Of course, if patients were to cross the line from flirtatiousness to sexual harassment, Dr. Joslyn would take more serious measures, such as dismissing the patient from her practice, she notes.
Physicians often need to set behavioral limits for their patients, agrees Dr. Ciervo, who has treated a number of patients exhibiting traits of borderline personality disorder, an often undiagnosed mental health condition characterized by an inability to form stable relationships.
Patients with such disorders tend to become overly friendly too soon, he says. They may call their doctor by his or her first name without being invited to do so. They may ask intrusive personal questions or request their doctor’s cell phone number.
Keeping the focus on the patient is the best way to ward off personal questions and unwanted attention, stresses Dr. Ciervo. “I redirect patients by saying, ‘When you come here, it’s for a reason. I want to make sure we address that and not take any of your time to talk about me,'” he says.
Many people with major psychiatric problems don’t receive the care they need due to difficulty in accessing mental health resources, Dr. Ciervo notes. Such patients often present challenges when they come into a primary care physician’s office.

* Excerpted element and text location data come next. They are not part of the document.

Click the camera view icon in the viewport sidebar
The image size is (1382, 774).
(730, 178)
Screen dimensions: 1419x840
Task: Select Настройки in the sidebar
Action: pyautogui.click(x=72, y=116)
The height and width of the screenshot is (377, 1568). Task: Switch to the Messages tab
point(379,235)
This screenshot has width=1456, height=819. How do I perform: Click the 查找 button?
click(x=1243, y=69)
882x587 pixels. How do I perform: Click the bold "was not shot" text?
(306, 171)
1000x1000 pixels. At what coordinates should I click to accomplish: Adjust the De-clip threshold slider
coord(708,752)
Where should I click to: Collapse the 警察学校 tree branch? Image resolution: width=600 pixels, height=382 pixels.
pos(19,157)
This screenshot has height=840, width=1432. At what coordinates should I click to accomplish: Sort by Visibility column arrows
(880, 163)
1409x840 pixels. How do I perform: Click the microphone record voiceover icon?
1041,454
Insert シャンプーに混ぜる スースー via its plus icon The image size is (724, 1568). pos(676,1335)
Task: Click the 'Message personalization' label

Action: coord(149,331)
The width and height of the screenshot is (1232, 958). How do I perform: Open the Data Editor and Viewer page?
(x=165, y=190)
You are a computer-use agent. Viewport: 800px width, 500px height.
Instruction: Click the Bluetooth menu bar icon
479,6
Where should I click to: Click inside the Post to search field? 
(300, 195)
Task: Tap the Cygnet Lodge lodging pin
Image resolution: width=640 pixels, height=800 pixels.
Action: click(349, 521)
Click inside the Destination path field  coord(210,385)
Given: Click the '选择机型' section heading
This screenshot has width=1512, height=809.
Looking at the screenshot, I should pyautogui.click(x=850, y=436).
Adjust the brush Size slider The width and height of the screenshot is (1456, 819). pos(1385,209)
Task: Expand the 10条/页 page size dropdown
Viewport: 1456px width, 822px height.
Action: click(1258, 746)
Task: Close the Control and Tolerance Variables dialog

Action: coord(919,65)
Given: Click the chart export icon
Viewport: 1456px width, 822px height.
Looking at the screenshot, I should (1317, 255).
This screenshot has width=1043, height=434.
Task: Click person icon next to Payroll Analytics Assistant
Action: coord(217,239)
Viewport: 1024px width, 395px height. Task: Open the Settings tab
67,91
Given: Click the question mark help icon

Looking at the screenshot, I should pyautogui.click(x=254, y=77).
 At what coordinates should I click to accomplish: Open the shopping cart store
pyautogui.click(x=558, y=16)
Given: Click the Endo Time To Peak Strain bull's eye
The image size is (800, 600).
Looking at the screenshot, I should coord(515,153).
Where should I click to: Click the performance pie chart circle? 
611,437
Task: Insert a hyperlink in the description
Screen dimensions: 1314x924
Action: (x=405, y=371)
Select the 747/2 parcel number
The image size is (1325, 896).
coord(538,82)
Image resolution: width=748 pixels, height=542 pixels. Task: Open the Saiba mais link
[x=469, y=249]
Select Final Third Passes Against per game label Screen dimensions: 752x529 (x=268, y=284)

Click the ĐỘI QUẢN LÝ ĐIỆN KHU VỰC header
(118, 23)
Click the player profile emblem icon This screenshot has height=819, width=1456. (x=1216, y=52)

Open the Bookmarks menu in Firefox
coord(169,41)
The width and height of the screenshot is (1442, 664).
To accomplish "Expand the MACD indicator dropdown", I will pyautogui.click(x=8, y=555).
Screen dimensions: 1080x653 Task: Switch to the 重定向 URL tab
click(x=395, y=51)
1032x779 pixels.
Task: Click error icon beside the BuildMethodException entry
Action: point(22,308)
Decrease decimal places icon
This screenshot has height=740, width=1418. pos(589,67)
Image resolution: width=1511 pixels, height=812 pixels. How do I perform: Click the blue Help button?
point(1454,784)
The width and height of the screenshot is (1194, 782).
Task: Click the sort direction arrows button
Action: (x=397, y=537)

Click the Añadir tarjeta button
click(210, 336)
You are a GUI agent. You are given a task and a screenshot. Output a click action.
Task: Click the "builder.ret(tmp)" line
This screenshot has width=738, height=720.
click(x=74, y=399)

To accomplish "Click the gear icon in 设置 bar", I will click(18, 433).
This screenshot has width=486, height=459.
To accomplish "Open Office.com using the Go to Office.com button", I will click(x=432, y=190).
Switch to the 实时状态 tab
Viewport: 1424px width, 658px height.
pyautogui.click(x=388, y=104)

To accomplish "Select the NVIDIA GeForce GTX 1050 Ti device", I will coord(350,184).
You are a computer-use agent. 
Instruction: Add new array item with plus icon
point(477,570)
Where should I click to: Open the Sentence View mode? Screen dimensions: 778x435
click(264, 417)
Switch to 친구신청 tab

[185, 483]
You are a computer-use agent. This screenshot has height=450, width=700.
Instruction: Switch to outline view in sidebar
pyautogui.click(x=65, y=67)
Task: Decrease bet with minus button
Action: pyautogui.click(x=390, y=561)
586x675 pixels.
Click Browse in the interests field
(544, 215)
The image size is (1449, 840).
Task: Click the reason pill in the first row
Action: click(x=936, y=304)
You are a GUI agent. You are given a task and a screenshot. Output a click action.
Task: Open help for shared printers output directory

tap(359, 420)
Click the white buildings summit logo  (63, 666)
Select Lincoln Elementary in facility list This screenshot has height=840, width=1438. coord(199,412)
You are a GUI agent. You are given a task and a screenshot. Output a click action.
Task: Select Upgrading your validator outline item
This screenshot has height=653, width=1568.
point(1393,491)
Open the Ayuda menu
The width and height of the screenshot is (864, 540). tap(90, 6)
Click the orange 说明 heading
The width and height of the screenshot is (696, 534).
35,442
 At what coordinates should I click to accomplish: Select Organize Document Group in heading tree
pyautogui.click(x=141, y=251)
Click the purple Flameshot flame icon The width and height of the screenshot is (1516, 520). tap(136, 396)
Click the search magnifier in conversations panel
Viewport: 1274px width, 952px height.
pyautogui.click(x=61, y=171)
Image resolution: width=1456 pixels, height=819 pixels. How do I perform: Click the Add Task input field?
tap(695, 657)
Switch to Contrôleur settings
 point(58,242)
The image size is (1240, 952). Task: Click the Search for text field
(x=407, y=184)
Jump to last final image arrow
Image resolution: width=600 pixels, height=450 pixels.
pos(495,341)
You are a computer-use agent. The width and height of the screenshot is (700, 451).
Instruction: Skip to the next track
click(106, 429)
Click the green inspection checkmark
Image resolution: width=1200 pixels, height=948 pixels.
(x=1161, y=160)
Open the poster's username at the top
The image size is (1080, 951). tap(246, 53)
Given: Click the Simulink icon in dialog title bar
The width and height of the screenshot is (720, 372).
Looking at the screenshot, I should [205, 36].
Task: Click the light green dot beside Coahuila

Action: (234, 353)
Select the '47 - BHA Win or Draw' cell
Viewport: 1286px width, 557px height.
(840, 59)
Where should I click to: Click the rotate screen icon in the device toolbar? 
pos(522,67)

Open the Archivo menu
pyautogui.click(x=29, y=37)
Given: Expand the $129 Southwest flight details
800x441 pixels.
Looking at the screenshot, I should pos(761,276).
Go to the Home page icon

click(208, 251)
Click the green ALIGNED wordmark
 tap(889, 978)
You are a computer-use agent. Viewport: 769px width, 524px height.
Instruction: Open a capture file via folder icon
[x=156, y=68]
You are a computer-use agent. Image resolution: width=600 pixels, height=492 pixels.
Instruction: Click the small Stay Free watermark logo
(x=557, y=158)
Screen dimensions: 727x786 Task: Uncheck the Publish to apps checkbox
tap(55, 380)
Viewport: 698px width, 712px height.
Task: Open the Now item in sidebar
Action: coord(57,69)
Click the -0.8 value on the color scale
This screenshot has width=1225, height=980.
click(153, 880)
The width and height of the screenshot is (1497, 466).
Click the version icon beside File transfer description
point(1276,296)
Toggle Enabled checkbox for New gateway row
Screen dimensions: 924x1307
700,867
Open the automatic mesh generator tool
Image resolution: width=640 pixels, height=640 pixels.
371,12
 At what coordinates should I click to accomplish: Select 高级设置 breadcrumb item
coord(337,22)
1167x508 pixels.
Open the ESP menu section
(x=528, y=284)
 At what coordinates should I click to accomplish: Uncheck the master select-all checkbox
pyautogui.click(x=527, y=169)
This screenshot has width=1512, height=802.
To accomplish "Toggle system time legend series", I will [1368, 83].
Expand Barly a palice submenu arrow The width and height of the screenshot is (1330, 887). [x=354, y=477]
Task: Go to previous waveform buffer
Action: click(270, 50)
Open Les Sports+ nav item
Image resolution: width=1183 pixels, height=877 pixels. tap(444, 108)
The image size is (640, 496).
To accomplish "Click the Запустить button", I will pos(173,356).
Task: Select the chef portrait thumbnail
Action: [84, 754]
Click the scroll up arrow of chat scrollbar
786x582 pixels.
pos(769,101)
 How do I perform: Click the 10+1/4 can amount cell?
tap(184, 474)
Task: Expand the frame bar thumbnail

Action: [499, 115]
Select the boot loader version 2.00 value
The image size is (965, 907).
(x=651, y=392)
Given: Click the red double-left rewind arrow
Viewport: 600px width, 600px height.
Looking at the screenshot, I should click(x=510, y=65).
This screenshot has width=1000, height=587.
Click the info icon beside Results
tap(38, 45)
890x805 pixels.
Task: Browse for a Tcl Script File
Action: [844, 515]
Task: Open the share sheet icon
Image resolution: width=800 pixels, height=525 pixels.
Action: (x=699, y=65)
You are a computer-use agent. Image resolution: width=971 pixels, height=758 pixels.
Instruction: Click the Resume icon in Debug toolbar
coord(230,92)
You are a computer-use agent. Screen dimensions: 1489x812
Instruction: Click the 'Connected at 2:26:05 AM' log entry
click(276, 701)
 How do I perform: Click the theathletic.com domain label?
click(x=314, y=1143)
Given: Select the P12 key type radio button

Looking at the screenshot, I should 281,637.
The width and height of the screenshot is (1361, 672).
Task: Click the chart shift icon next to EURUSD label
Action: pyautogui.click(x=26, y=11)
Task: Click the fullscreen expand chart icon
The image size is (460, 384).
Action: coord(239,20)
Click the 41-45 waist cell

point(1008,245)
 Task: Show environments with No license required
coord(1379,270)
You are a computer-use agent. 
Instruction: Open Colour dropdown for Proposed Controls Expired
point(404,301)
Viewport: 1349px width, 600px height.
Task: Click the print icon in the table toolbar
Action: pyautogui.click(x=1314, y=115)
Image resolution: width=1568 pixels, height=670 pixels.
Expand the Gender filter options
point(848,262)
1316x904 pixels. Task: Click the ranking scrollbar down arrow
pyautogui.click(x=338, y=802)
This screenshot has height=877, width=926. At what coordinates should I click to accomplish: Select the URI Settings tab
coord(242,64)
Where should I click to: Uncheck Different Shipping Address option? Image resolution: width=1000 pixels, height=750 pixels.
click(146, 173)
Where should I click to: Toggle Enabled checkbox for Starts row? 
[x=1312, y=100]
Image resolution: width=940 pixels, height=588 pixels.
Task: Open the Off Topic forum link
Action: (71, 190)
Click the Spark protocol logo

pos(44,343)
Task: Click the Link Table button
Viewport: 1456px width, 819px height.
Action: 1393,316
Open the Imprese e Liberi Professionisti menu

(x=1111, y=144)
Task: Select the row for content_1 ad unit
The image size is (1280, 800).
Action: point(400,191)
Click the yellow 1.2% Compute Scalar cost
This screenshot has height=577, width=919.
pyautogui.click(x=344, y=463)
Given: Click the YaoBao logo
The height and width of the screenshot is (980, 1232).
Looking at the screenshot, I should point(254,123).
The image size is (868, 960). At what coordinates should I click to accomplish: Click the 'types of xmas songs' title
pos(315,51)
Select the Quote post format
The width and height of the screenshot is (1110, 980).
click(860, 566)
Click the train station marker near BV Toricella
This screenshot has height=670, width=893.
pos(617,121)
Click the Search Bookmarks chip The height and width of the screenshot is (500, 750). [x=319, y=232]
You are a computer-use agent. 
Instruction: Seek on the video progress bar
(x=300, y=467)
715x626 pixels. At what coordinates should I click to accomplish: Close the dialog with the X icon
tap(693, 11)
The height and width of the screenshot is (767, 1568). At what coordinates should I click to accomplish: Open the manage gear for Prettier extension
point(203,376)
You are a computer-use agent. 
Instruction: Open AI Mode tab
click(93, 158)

Unstable patients may yell at front-office staff, use profanity, kick walls, turn over chairs and storm out of the office. “It’s very disruptive to the other patients, and it scares them,” Dr. Ciervo says.
His practice recently had to call the police when a psychotic patient entered the office and threatened to hurt the staff and a doctor.
“We tried to de-escalate the situation on our own, but the patient needed more of a significant intervention,” he says.
Physicians must make sure their office personnel know how to handle urgent situations and violent behavior, says Dr. Joslyn, who not long ago called 911 when an intoxicated man staggered into her waiting room and passed out. She has established a code word that her staff uses to alert her in an emergency.
“We use the name ‘Rachel,'” Dr. Joslyn says. “If the person at the front desk is uncomfortable and needs help, she will work ‘Rachel’ into the conversation in a loud enough voice that I can hear her.”
To prevent violence, practices can boost on-site security and keep doors locked between the exam rooms and waiting room, suggests Physicians Practice, which offers other tips on preparing for an armed attacker. Hiding under a desk or table should just be a last resort—better options would be trying to hinder the shooter by barricading a door from the other side or turning off the lights. Practices should consider hiring a security firm to conduct active shooter training drills for physicians and staff.
In addition, staff can be taught to be more aware and warn others of odd behavior.
Fortunately, say DOs, most difficult patients aren’t dangerous, and physicians will need little more than compassion, firmness and professionalism to deal with them.